Poster design by Gia Espelita

 

Mabel’s Restaurant, Wellington. Image featured in Capital Mag.

This year, we are proud to partner with Mabel’s Restaurant, our favourite Burmese Restaurant in the capital. Run by Marlar and Ian Boon, the restaurant’s namesake honour’s Marlar’s grandmother Mabel who, in 1977 opened New Zealand’s first Burmese restaurant, the Monsoon on Cuba Street. The Monsoon would become a hub for Wellington’s Southeast Asian community. Following in this tradition, Mabel’s also supports and promotes Burmese and Asian Tauiwi communities through their Community Hall market days, as well as serving fresh and delicious contemporary Burmese cuisine.
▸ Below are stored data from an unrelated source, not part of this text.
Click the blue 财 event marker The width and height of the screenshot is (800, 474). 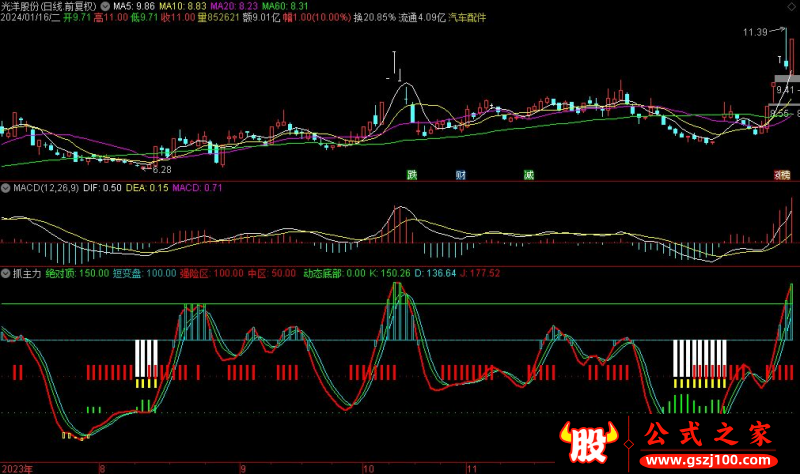pos(460,174)
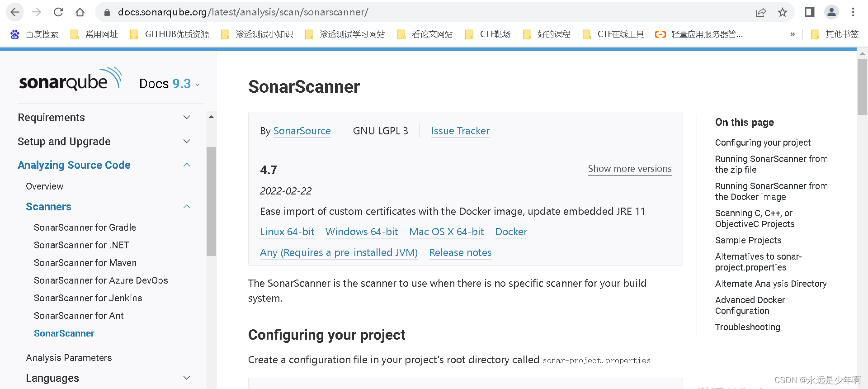Screen dimensions: 868x389
Task: Open Chrome three-dot menu
Action: (x=853, y=12)
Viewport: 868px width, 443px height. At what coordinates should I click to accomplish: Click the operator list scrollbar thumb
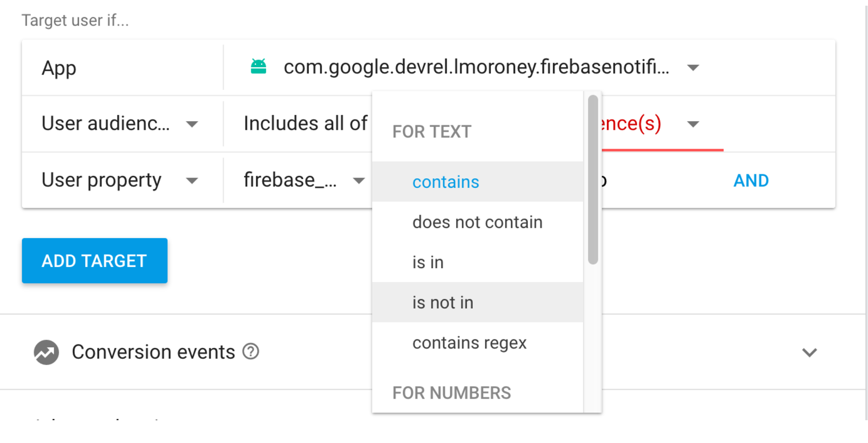593,179
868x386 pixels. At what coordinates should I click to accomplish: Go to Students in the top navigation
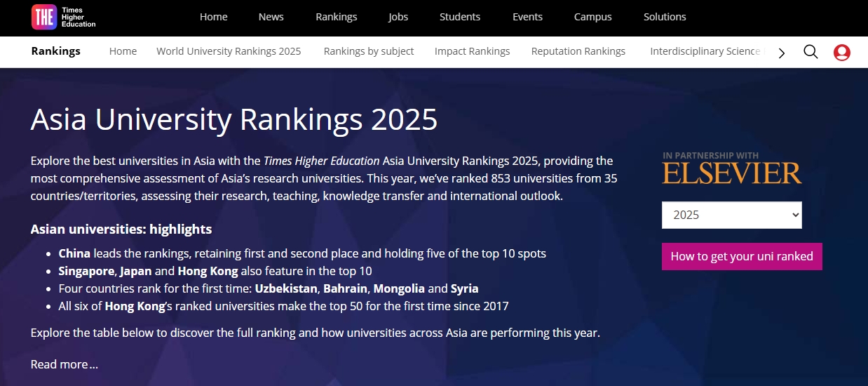pyautogui.click(x=460, y=17)
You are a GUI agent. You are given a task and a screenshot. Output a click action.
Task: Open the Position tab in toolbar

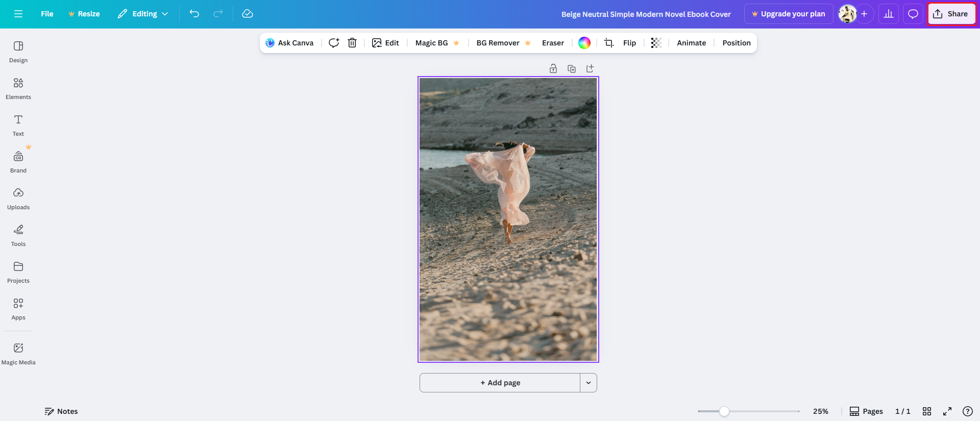[736, 43]
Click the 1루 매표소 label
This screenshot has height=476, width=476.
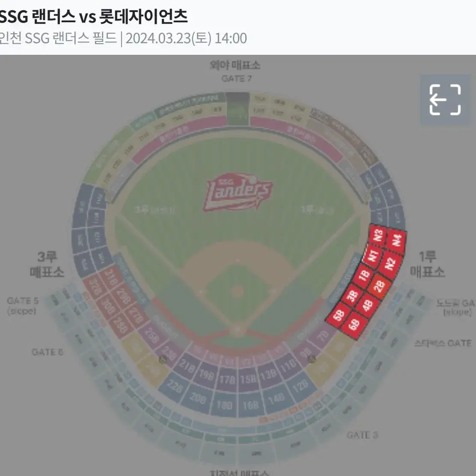click(x=427, y=264)
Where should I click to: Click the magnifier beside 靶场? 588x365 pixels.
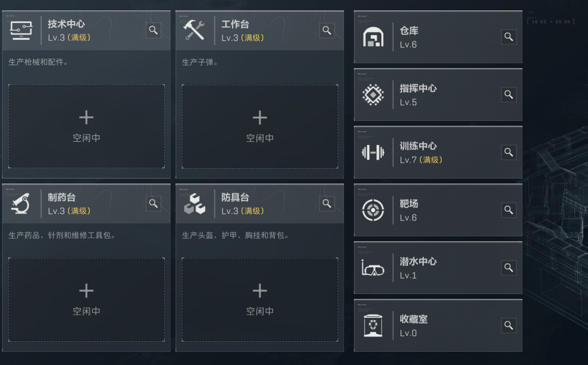(509, 210)
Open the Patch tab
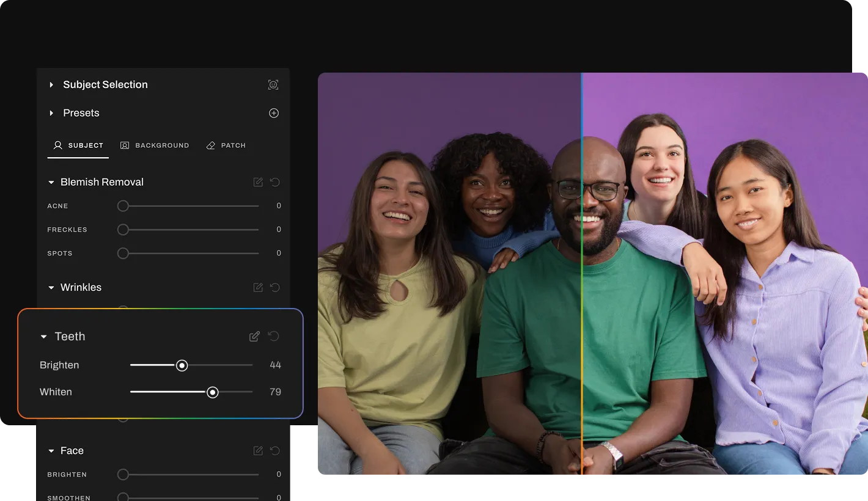This screenshot has width=868, height=501. (x=226, y=145)

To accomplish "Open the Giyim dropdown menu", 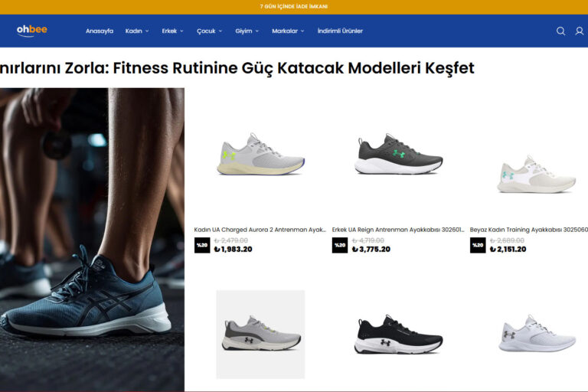I will pyautogui.click(x=247, y=31).
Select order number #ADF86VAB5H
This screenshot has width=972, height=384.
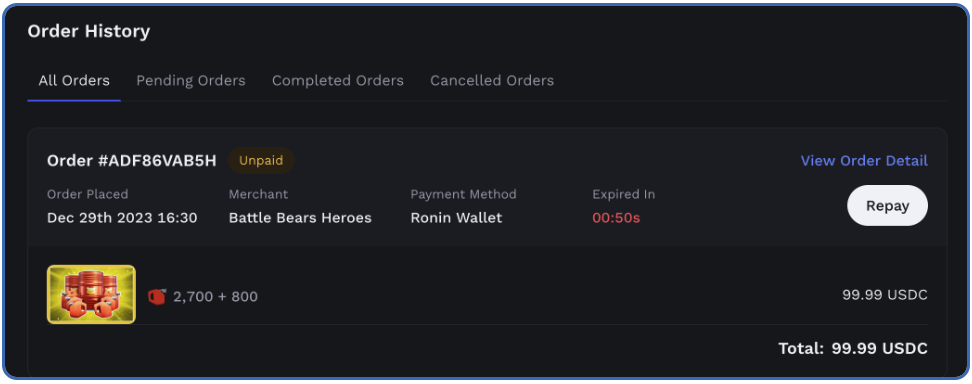[132, 161]
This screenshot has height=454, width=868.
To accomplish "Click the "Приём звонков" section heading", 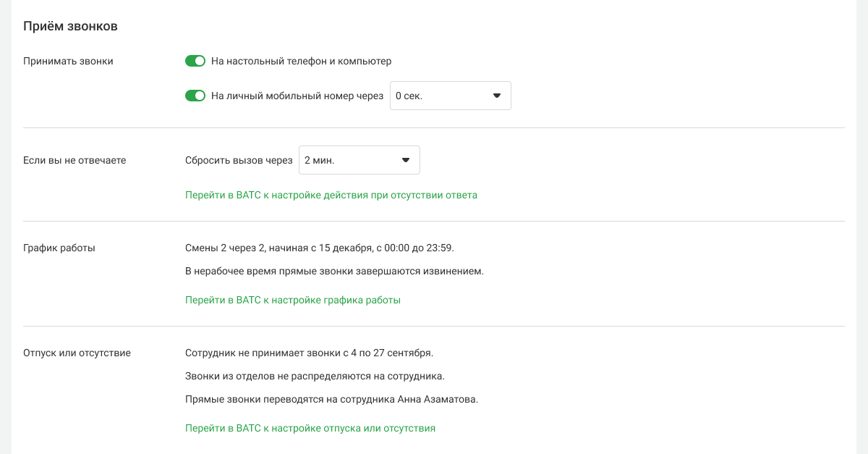I will tap(70, 27).
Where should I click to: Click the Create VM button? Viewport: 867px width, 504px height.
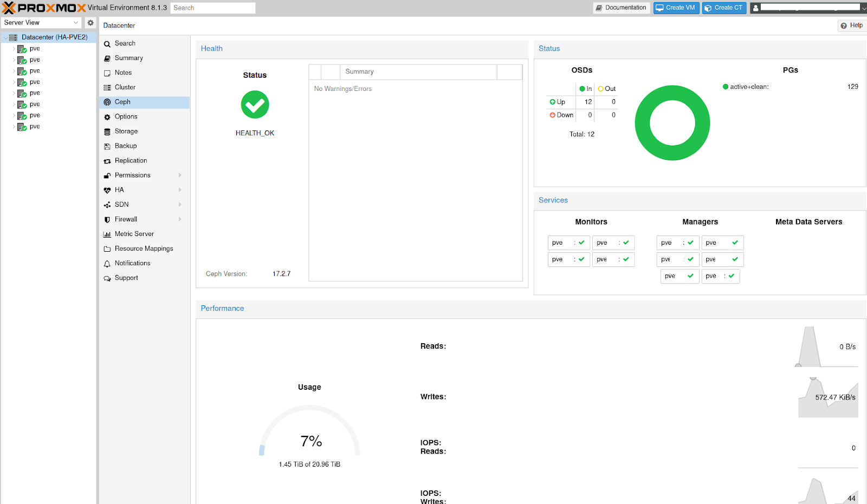[676, 8]
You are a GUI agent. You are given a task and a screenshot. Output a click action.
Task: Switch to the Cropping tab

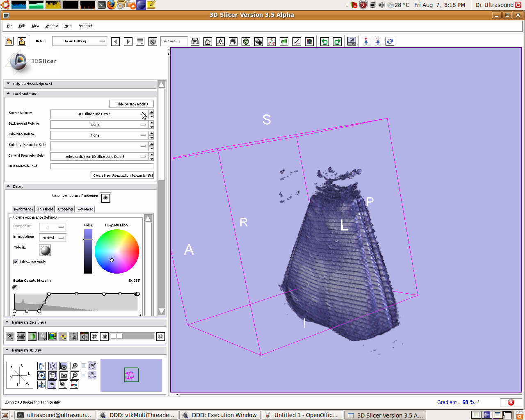tap(65, 209)
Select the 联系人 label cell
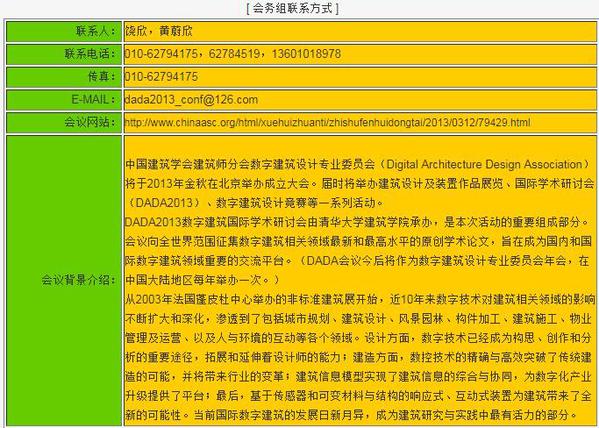The height and width of the screenshot is (428, 599). click(x=64, y=31)
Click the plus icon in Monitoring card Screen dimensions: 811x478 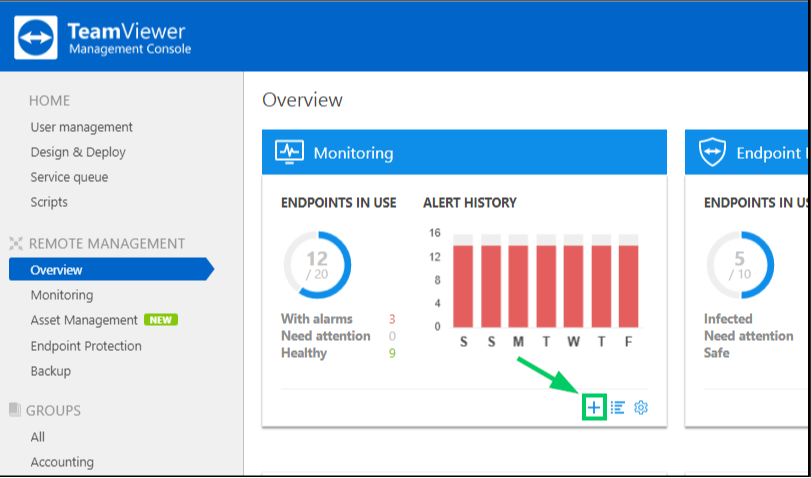(x=594, y=408)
AAA2024 & Mabel’s Restaurant Presents
A South & South-East Asian Solar New Year Celebration

Mabel’s, 66 Tory St
Sun 14 April, 11am - 8pm


We have collaborated with our friends Mabel’s Restaurant to launch our programme with a special South Asian & South East Asian Solar New Year Celebration. You're warmly welcome to come and mark the change of seasons with us through a day of art, design, music, readings, food and performances.

Mabel’s will be designing a custom menu and there will be special guest performances and readings by Brannavan Gnanalingham, Rose Lu, Lazarus Marama, Gia Espelita, DJ Prince Ferrari, Maz Hermon, and the Burmese Karen Community traditional dance group.

A market will be offering design works for sale by Otsu, Chills, Tanuki&Co, Red Letter Distro, Sabado Studios, Gabebes, Jing Hé, romesh dissanayake, Jessica Miku, Sahana Rahman, Laurence Sabrine, and Mabel’s Super Store.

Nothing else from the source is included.